___ Source text ___
Web Accessibility Initiative – Accessible Rich Internet Applications (WAI-ARIA) is a technical specification published by the World Wide Web Consortium (W3C) that specifies how to increase the accessibility of web pages, in particular, dynamic content, and user interface components developed with Ajax, HTML, JavaScript, and related technologies.

In the 15 September 2008 working draft, SVG 1.2 Tiny added support for WAI-ARIA. On 20 March 2014, WAI-ARIA 1.0 became a completed W3C Recommendation.

Scope
Web developers increasingly use client-side scripts to create user interface controls that cannot be created with HTML alone. They also use client-side scripts to update sections of a page without requesting a completely new page from a web server. Such techniques on websites are called rich Internet applications. These user interface controls and content updates are often not accessible to users with disabilities, especially screen reader users and users who cannot use a mouse or other pointing device. WAI-ARIA allows web pages (or portions of pages) to declare themselves as applications rather than as static documents, by adding role, property, and state information to dynamic web applications. ARIA is intended for use by developers of web applications, web browsers, assistive technologies, and accessibility evaluation tools.
___ Collected material ___
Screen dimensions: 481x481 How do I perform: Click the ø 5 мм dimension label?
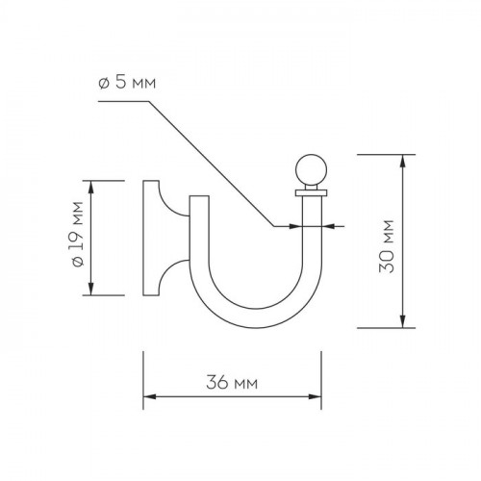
___
Directives:
A: Decide whether each of the following statements agrees with the text on WAI-ARIA, answering yes or no and quoting the words of the text that settle it: (i) WAI-ARIA 1.0 became a completed W3C Recommendation in 2014; (ii) ARIA is meant only for developers of assistive technologies; (iii) SVG 1.2 Tiny added support for WAI-ARIA in its 15 September 2008 working draft.
B: Carry the text on WAI-ARIA forward with a new paragraph that starts after its final sentence.

Response list:
A:
(i) Yes: "On 20 March 2014, WAI-ARIA 1.0 became a completed W3C Recommendation."
(ii) No: "ARIA is intended for use by developers of web applications, web browsers, assistive technologies, and accessibility evaluation tools."
(iii) Yes: "In the 15 September 2008 working draft, SVG 1.2 Tiny added support for WAI-ARIA."

B:
WAI-ARIA describes how to add semantics and other metadata to HTML content in order to make user interface controls and dynamic content more accessible. For example, with WAI-ARIA it is possible to identify a list of links as a navigation menu and to state whether it is expanded or collapsed. Although originally developed to address accessibility issues in HTML, the use of WAI-ARIA is not limited to HTML: in principle, it can also be used in other markup languages such as Scalable Vector Graphics (SVG).

Documents
The Web Accessibility Initiative has published an overview of WAI-ARIA that introduces the subject and guides readers to the WAI-ARIA Suite documents:

 Accessible Rich Internet Applications (WAI-ARIA) Version 1.0
This is primarily aimed at developers of Web browsers, assistive technologies, and other user agents, in addition to developers of other technical specifications, and developers of accessibility evaluation tools. The WAI-ARIA has been marked as completed on 20 March 2014 and is therefore a W3C recommendation.
 WAI-ARIA Overview
 This is a technical introduction to WAI-ARIA. It describes the problems WAI-ARIA tries to address, the underlying concepts, the technical approach and business reasons for adopting WAI-ARIA.
 WAI-ARIA Authoring Practices
This document describes best practices for delivering rich Internet applications with WAI-ARIA: it discusses subjects such as general steps for building accessible widgets, keyboard navigation, relationships, form properties, drag-and-drop support, alert and dialog boxes, reusable component libraries, and testing.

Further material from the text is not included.